Demand response providers, a utility executive, and a PJM Interconnection executive discussed the implications of integrating large amounts of demand response on the grid during discussion at the National Town Meeting on Demand Response and Smart Grid in Washington.
Blake Young, president and CEO of demand response provider Comverge, had a message for generators, he said, adding an apology for being “provocative.”
Capacity markets have been very profitable for generators, Young said, who have “taken advantage of these markets.” However, capacity markets are not sending signals to build generation, he added.
“The moral of the story is, if you don’t build it, we will,” Young said in a message aimed at the generation community. There has been “incumbent pushback” to demand response, which he termed a “disruptive” technology.
Demand response, in which electricity users receive a payment to reduce usage at peak times, is enjoying rapid growth as resource, aided by regulatory measures such as Federal Energy Regulatory Commission Order 745. However, FERC’s equal compensation for DR is being challenged in federal appeals court by the Electric Power Supply Association and the California Independent System Operator. Opponents argue that FERC does
not have jurisdiction to regulate demand response, which they say is a retail service.
Even FERC member Philip Moeller has argued against compensating demand response equally to generation, saying in his dissent to Order 745 that it overcompensates demand response resources.
At the Town Meeting, panelists noted that demand response has also raised measurement and verification issues and worries as to how it will affect utility planning and the utility/customer relationship.
Comverge is not seeking to displace the utility relationship with the customer, Young said, adding “we respect that relationship between the utility and the end-use customer…we are a proxy for the utility with respect to that customer relationship.”
Dominion Resources Alternative Energy Solutions Senior Vice President Mary Doswell noted that there are many thirdparty demand response providers that do not go through the utility when contracting with parties that participate in demand response programs, such as large industrial electricity users.

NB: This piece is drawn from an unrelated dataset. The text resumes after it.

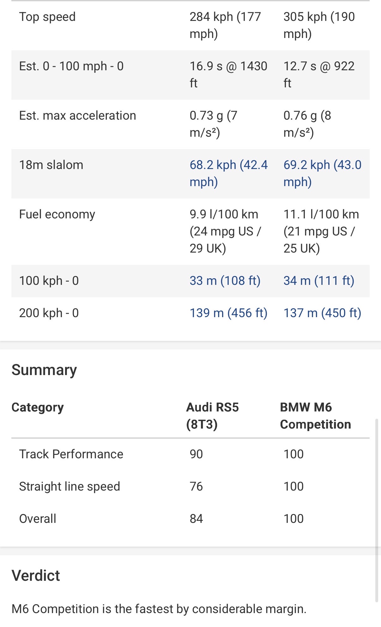Click the Category column header

(38, 408)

Dominion has been caught by surprise, noticing that peak demand levels might have dropped at certain times due to the presence of demand response resources the company did not know were operating. This affects important decisions such as deferral of generation, she said.
“The only danger there is planning. There are a lot of unknowns,” Doswell said. “We have discovered that we need to get used to that.” She said her message to other senior executives is that Dominion needs to start thinking in terms of small scale, distributed generation, rather than large central station resources.
The growth of DR has the utility wondering if it should offer its own DR solutions, she said, adding that the presence of DR “will change the whole view of things.”
In PJM, demand response has been critical to maintaining system reliability, but also it has also “shown itself to be a competitive option in the capacity market,” PJM Vice President of Market Operations and Demand Resources Stu Bressler said.
Demand response is a cheaper option that building a brand new generation source, he said, and the increasing penetration of demand response into markets “continues to demonstrate its value as a reliability resource.” It is a locational, economic, “day-to-day type of resource,” he said.
Demand response is “proving the naysayers wrong as to the value it can bring to the marketplace,” Bressler said.
FERC Chairman Jon Wellinghoff pushed the issue further when he announced earlier this year that FERC is exploring the possibility of allowing demand response resources to be paid more than generation to reflect their locational and fast-acting advantages. However, FERC has made no public movement toward such a policy since then.